12. Zusammensetzung nach einem der vorherigen Ansprüche, wobei die Zusammensetzung einen Wasser-Anteil von etwa 50% (v/v) oder weniger, vorzugweise von etwa 40% (v/v) oder weniger, vorzugweise von etwa 30% (v/v) oder weniger, vorzugweise von etwa 20% (v/v) oder weniger, vorzugweise von etwa 15% (v/v) oder weniger, vorzugweise von etwa 10% (v/v) oder weniger, vorzugweise von etwa 5% (v/v) oder weniger, oder besonders bevorzugt von etwa 0% umfasst.

13. Zusammensetzung nach einem der vorherigen Ansprüche, wobei die Komplexe einen mittleren Durchmesser von weniger als 200nm, bevorzugt weniger als 100nm, besonders bevorzugt weniger als 50nm besitzen.

14. Zusammensetzung nach einem der vorherigen Ansprüche zur Verwendung bei der Einbringung von Nukleinsäure in Zellen oder Gewebe, insbesondere zur Verwendung bei der Einbringung von Nukleinsäure in Zellen der Epidermis, Dermis und/oder Subcutis.
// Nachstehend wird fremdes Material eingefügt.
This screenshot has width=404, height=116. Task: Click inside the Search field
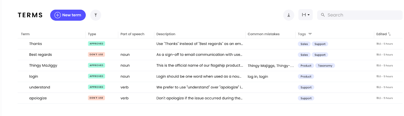click(x=360, y=15)
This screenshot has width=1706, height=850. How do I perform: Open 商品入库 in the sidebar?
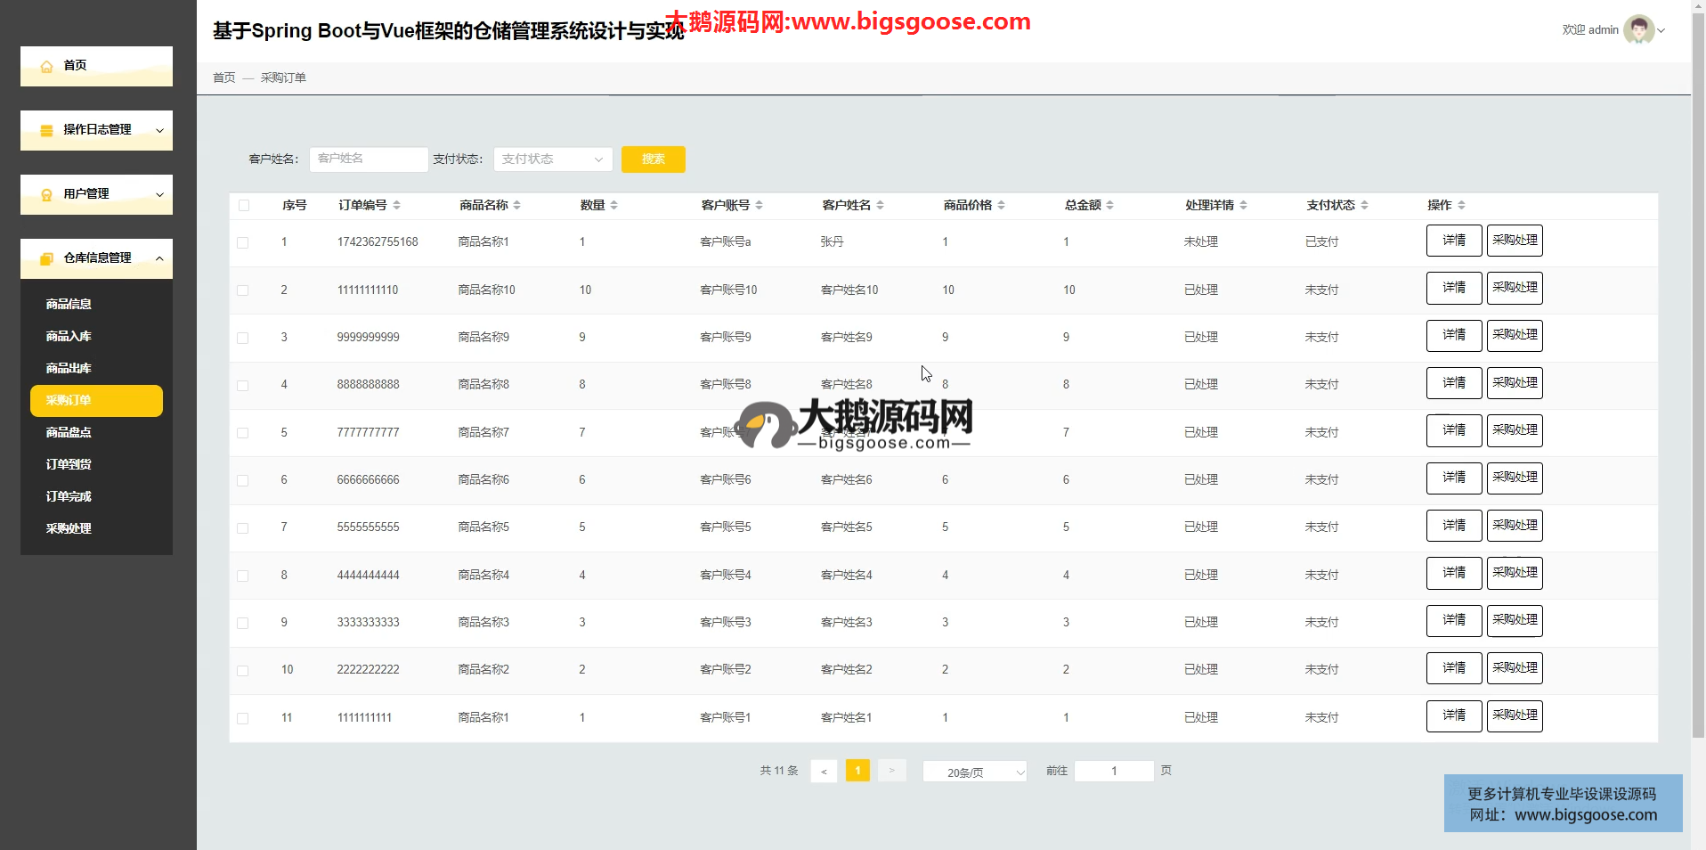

15. Verfahren zur Herstellung einer Zusammensetzung umfassend in Dimethylsulfoxid (DMSO) gelöste Komplexe aus mindestens einer Nukleinsäure und mindestens einem organischen Kation, und mindestens einen pharmazeutisch bzw. kosmetisch verträglichen Hilfsstoff, insbesondere zur Herstellung einer der Zusammensetzungen nach einem der vorhergehenden Ansprüche, wobei das Verfahren folgende Schritte umfasst:

a) Bereitstellen von Komplexen aus mindestens einer Nukleinsäure und mindestens einem organischen Kation,

b) Lösen der Komplexe in DMSO oder DMSO-haltigem Lösungsmittelgemisch, und c) Zusetzen eines pharmazeutisch oder kosmetisch verträglichen Hilfsstoffs zu der DMSO-Lösung oder dem DMSO-haltigen Lösungsmittelgemisch mit den darin gelösten Komplexen aus mindestens einer Nukleinsäure und mindestens einem organischen Kation, soweit das DMSO-haltige Lösungsmittelgemisch nach b) nicht bereits den pharmazeutisch oder kosmetisch verträglichen Hilfsstoff enthält.